• [Document passage]
[Start of Attachment]
Wheel-less wheelieStraightblock
Feb 18, 2002 10:56 PM
Back when I was a kid, I'd fixed a front flat on the old Huffy Stingray wannabe, but failed to tighted the axle nuts. Zooming up and down the street in front of my house, I didn't notice the wobbly wheel & decided to pop a wheelie. I pulled up on the bars & the front wheel just rolled out of the way. When I came down the fork buried into the asphalt & I endo'd. Somehow I managed not to land on my head & ended up with just scrapes & bruises.

Years later I was replacing the worn-out Ofmega headset on my first "real" bike & found the fork crown race on the Campy headset I bought had a smaller I.D. than the Ofmega. Rather than take it to the LBS, I took the fork to my school's metal shop and chucked it up in the lathe, of course forgetting "measure twice, cut once." One cut and a few too many thousanths later, the new Campy race now rattled loose on the fork crown. After a few minutes of feeling like I wanted to throw up, I slunk over to the teacher & showed him my mistake. Luckily I hadn't gone too far & he showed me how to build the crown diameter up a few thousanths with a center punch, just enough to get a good light press fit. The fork & headset held up for a few more years as a winter trainer & commuter before I finally sold the bike.
[End of Attachment]
• [Provided information]
[Start of Attachment]
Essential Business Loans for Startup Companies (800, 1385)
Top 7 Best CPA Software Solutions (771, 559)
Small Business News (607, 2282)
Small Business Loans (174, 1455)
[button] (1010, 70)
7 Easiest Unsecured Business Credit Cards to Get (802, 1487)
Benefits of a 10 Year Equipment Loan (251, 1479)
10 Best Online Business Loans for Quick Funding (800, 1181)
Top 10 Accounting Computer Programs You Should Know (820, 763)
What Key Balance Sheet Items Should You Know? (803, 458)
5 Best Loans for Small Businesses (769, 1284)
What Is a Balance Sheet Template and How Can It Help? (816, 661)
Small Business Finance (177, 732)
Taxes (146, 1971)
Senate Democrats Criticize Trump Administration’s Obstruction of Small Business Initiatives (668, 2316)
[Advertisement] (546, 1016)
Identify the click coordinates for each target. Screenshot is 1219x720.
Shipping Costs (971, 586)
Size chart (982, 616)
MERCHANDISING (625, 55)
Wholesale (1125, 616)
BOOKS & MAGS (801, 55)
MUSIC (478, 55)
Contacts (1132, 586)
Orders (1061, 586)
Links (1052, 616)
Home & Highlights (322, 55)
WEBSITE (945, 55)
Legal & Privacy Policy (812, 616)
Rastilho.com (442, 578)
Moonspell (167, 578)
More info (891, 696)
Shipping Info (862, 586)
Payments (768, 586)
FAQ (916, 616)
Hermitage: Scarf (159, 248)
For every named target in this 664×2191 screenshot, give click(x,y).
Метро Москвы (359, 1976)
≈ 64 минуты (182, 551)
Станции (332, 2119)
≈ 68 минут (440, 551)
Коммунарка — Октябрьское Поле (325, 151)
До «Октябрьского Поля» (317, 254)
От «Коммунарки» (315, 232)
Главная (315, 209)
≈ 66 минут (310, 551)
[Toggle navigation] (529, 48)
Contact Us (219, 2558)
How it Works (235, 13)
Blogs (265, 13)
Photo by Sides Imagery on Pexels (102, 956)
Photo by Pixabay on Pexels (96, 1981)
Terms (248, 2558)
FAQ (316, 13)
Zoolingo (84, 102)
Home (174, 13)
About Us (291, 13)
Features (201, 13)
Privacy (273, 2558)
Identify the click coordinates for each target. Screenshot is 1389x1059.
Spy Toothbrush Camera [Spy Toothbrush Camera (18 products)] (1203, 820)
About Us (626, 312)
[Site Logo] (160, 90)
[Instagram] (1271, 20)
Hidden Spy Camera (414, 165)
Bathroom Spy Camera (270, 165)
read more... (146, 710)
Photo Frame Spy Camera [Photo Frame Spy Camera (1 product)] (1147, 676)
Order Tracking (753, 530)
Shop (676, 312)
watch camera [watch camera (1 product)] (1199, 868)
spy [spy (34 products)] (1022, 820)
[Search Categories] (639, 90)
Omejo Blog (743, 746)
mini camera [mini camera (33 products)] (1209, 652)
[End of Attachment]
• [Assigned task A]
Answer these questions about the post on bicycle mishaps:
(i) What bike did the writer fix a front flat on as a kid?
(ii) Where did the writer take the fork instead of the LBS?
(iii) What tool did the teacher use to build up the crown diameter?
• [Assigned task B] Write what comes next in the post about bicycle mishaps, picking up after its last sentence.

• [Output A]
(i) The old Huffy Stingray wannabe.
(ii) The school's metal shop.
(iii) A center punch.

• [Output B]
them dents give it characterkcd
Feb 19, 2002 12:34 AM
got this old 6spd that will not die. been trying to unseize the stem on it for months now. taken it to maybe 3 different LBS w/o luck. even posted on this board for help. during one of my frustrating efforts, i started banging away at it with my steel hammer...needless to say, it was a mistake. didn't have a rubber mallet at the time but i have one now. them dents give it character, in a way. still working on the seized stem. gonna give it the heat treatment next. got this old hair dryer looking gizmo that was last used to remove caulking from around the bath tub....
"What about the stem?"Dream plus
Feb 19, 2002 8:42 AM
I broke my mtb fork at Snowshoe last year. Scrambled for a replacement and found a nice SID for more than I wanted to pay but what the heck. I'd already removed the fork. The mechanic measured the steer tube twice, added some spacers and even used a Park cutting guide with cutting oil. After replacing the crown races, I noticed something didn't look right. Then I asked "What about the stem?" It was then the mechanic realized he didn't add the stem height. Argh!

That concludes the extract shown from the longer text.